[Records for the task — start]
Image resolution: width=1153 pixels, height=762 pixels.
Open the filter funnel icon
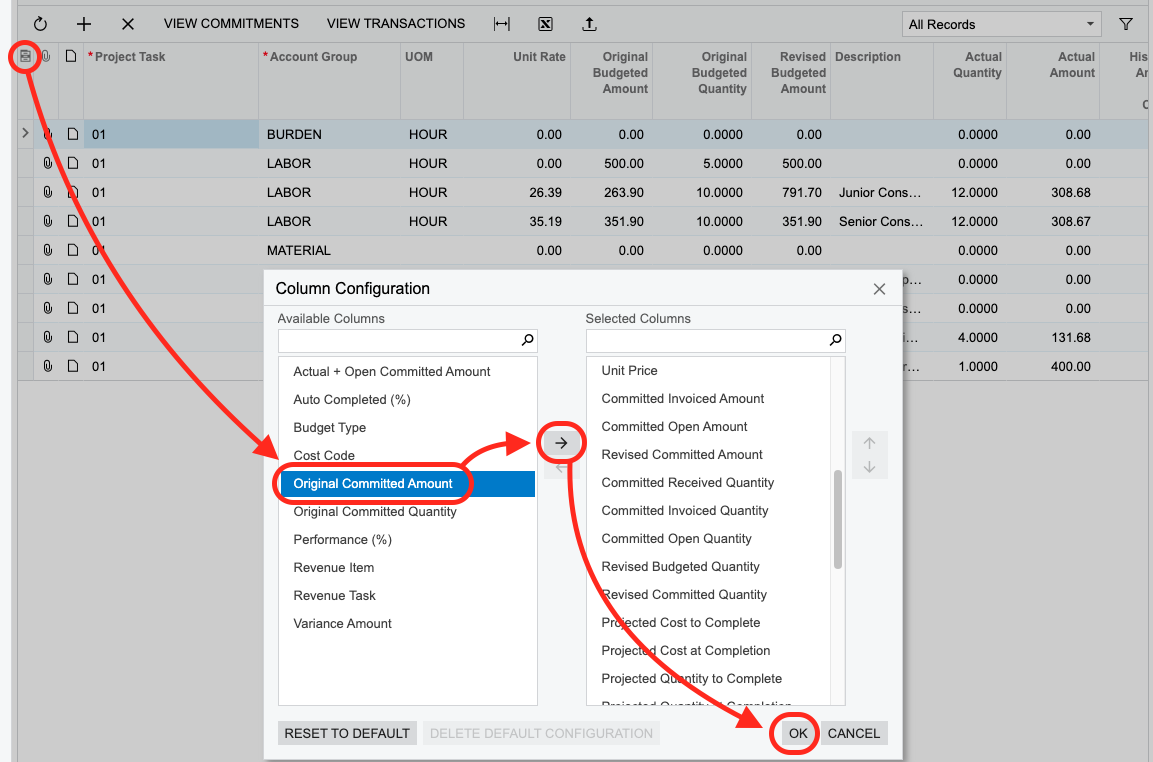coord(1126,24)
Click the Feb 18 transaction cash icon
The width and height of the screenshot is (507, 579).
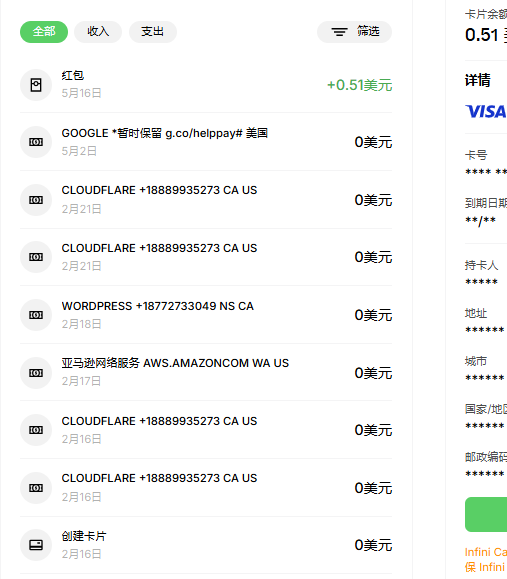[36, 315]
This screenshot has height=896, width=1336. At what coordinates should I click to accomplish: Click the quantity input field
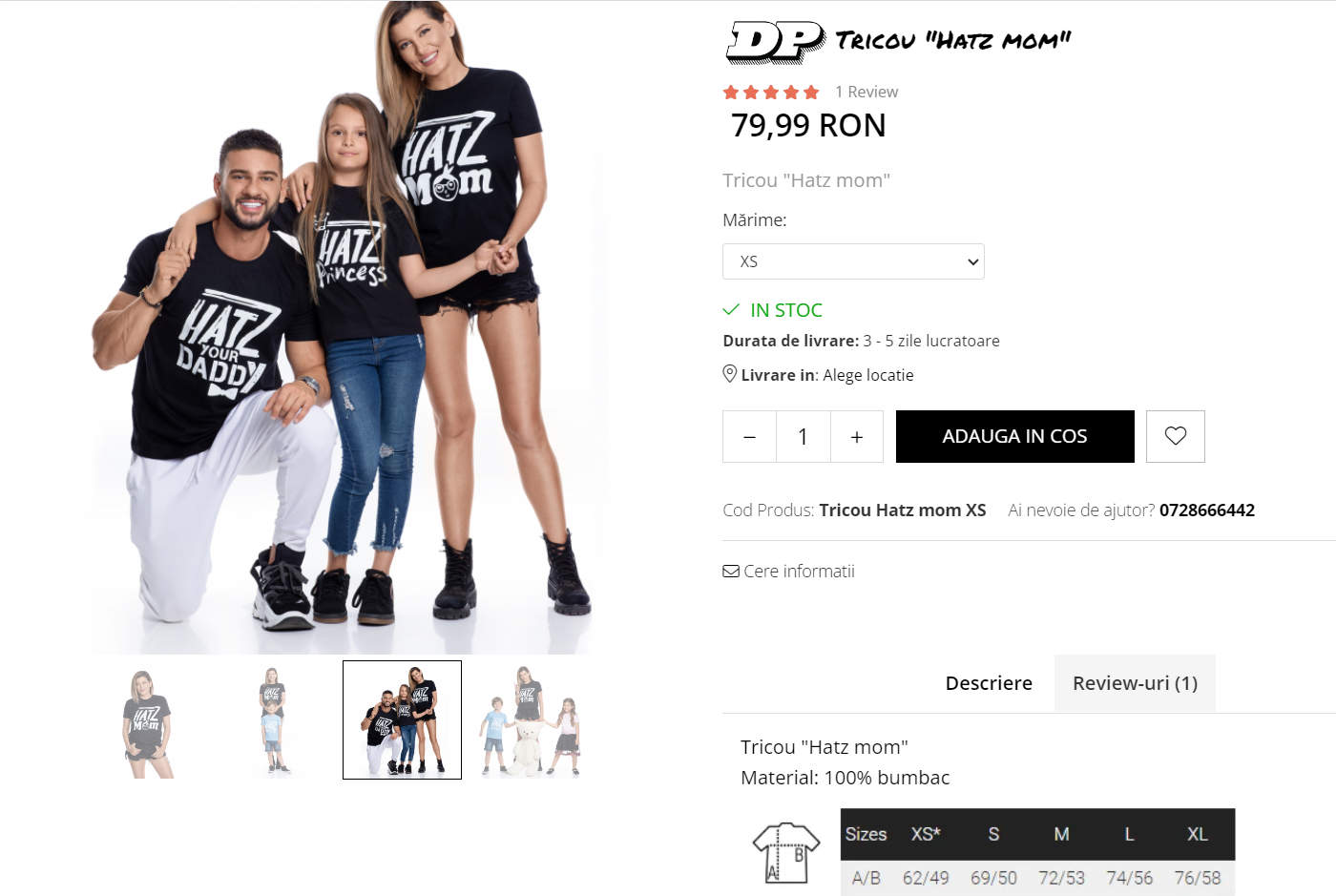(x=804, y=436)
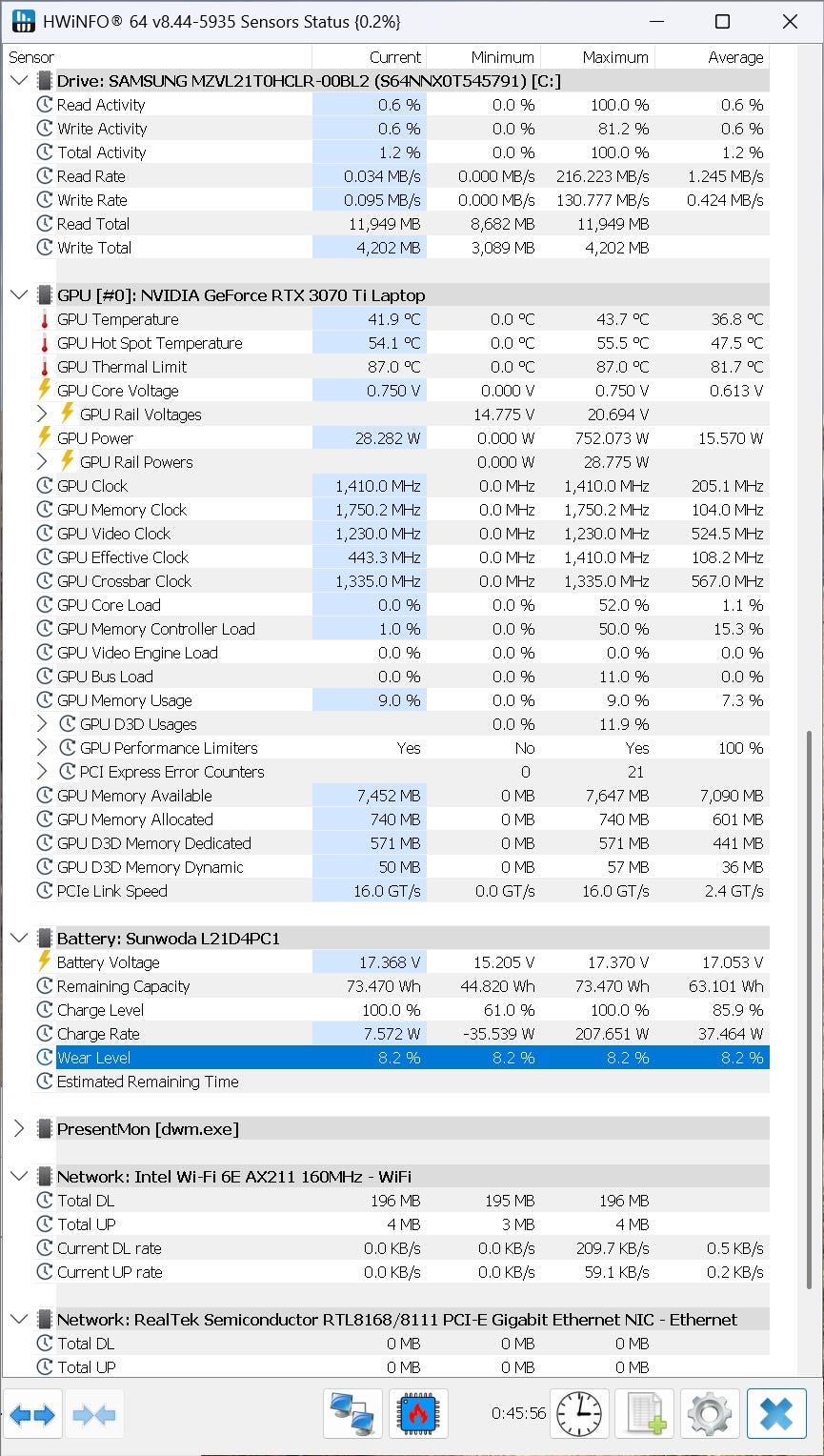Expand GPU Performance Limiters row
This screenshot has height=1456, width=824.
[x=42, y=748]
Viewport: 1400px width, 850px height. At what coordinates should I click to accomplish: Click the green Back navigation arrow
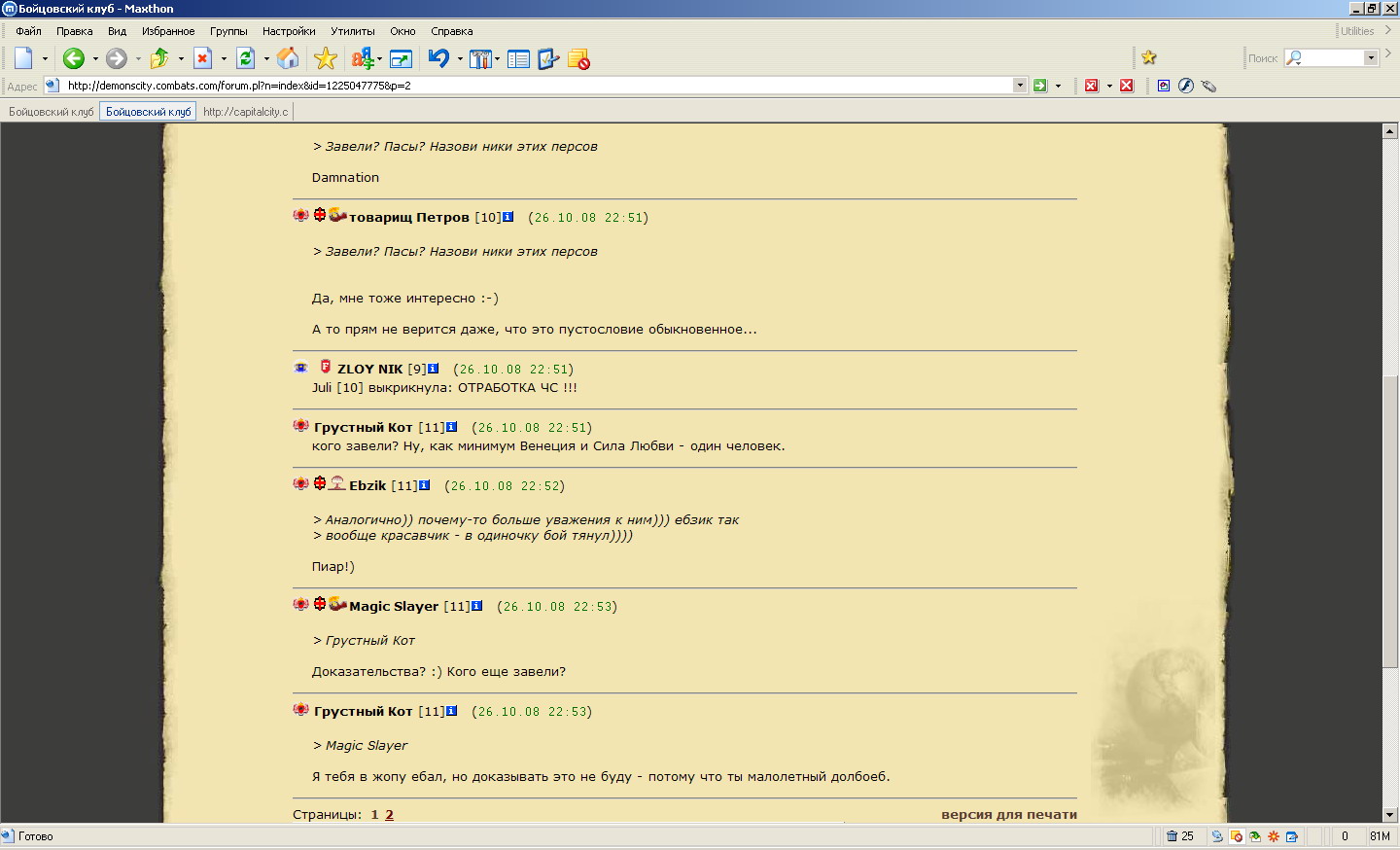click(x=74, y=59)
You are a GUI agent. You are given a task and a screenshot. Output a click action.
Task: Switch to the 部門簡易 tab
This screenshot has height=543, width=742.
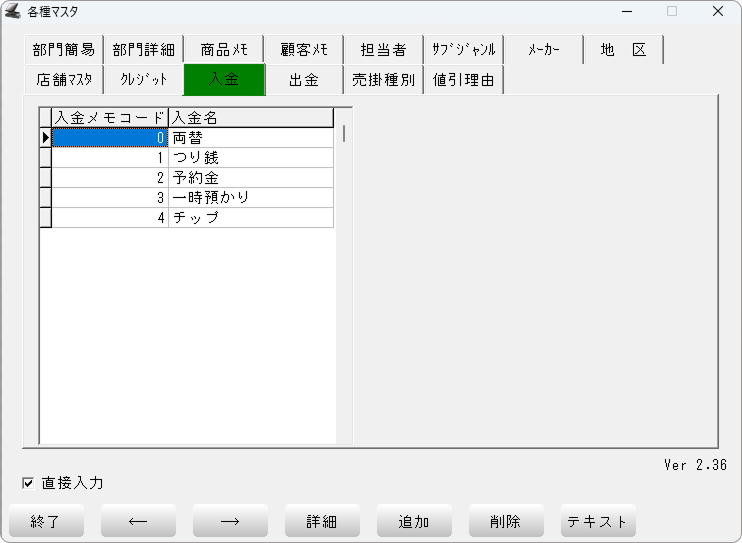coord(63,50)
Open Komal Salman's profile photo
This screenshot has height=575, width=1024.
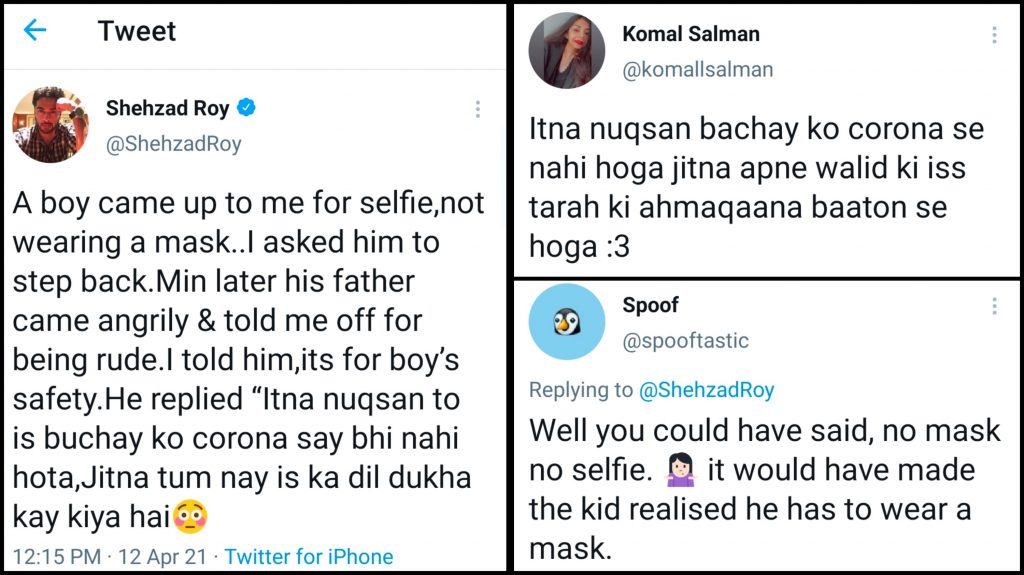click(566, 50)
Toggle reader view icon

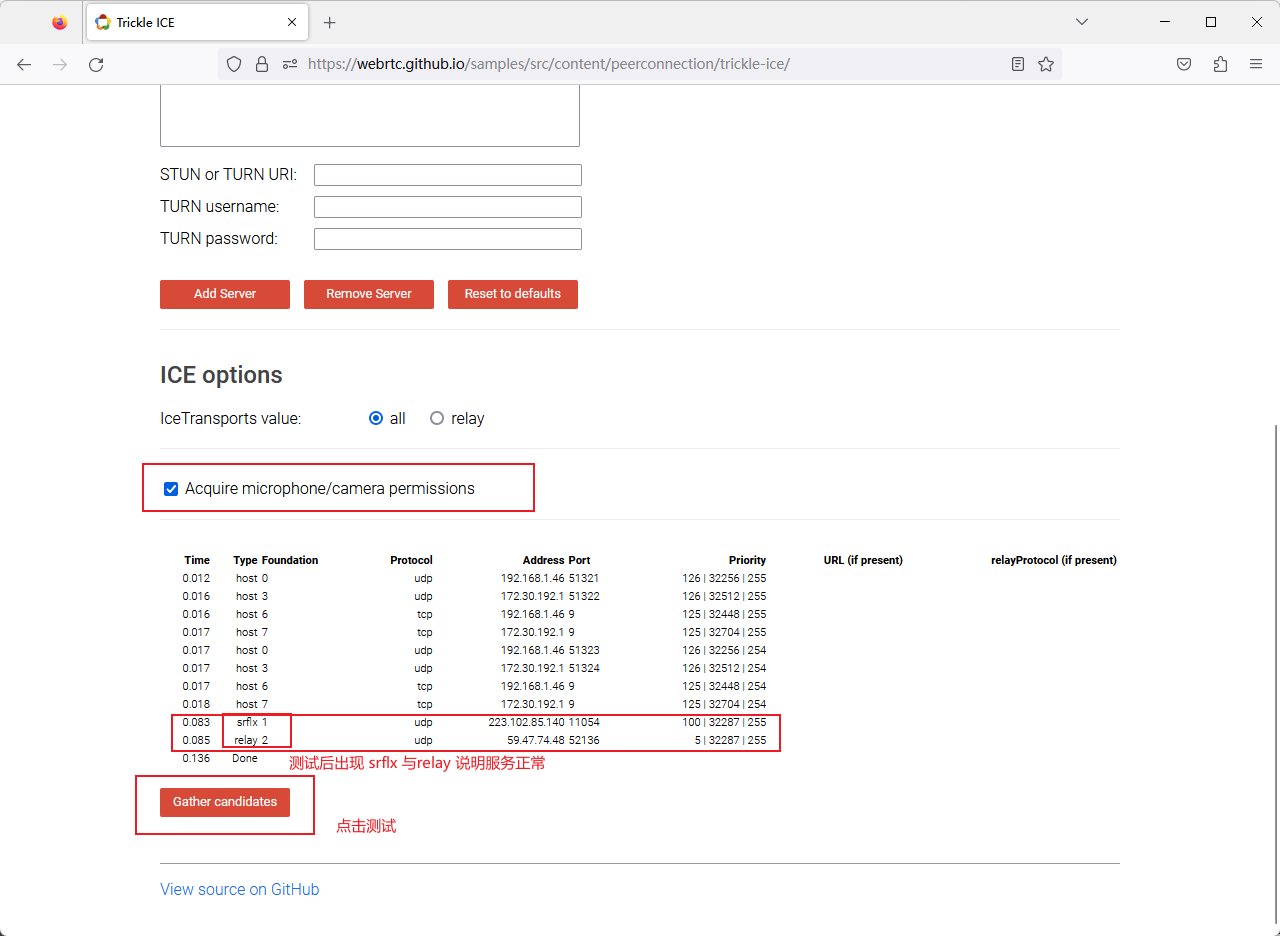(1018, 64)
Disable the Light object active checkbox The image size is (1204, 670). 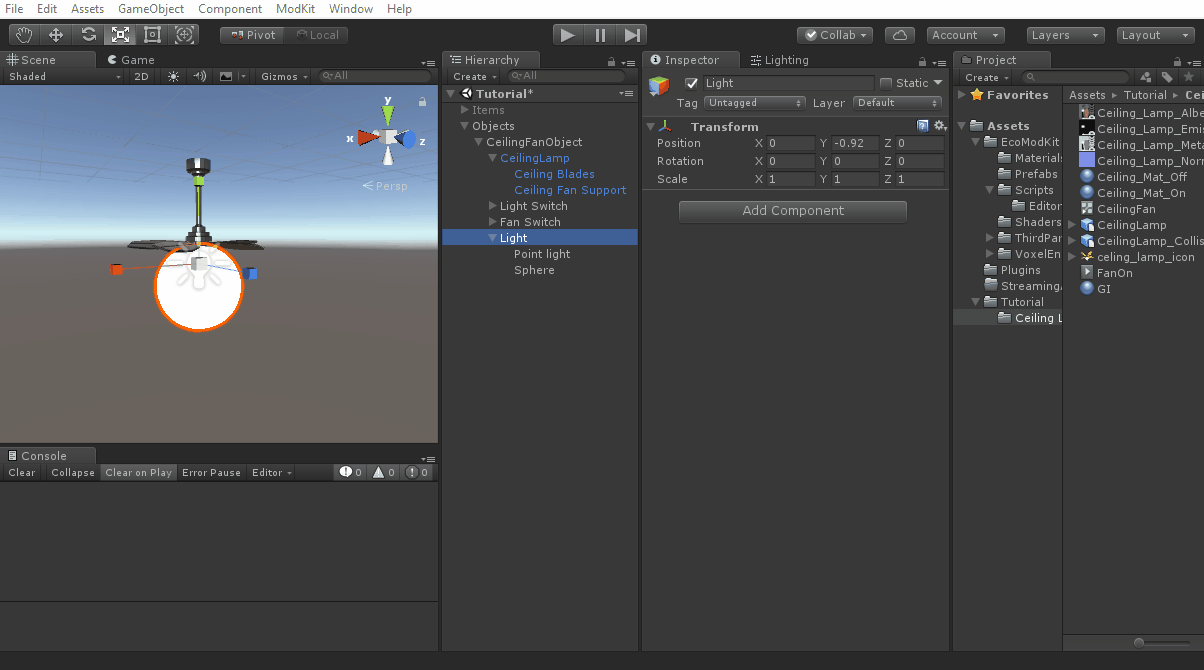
[Records for the task — finish]
Leave out the pictures, and write out exactly the lines from the line containing "This screenshot has height=575, width=1024." through the end of the records above.

## Exercise result
This screenshot has height=575, width=1024.
click(566, 50)
Toggle reader view icon

(1018, 64)
Disable the Light object active checkbox The image size is (1204, 670). 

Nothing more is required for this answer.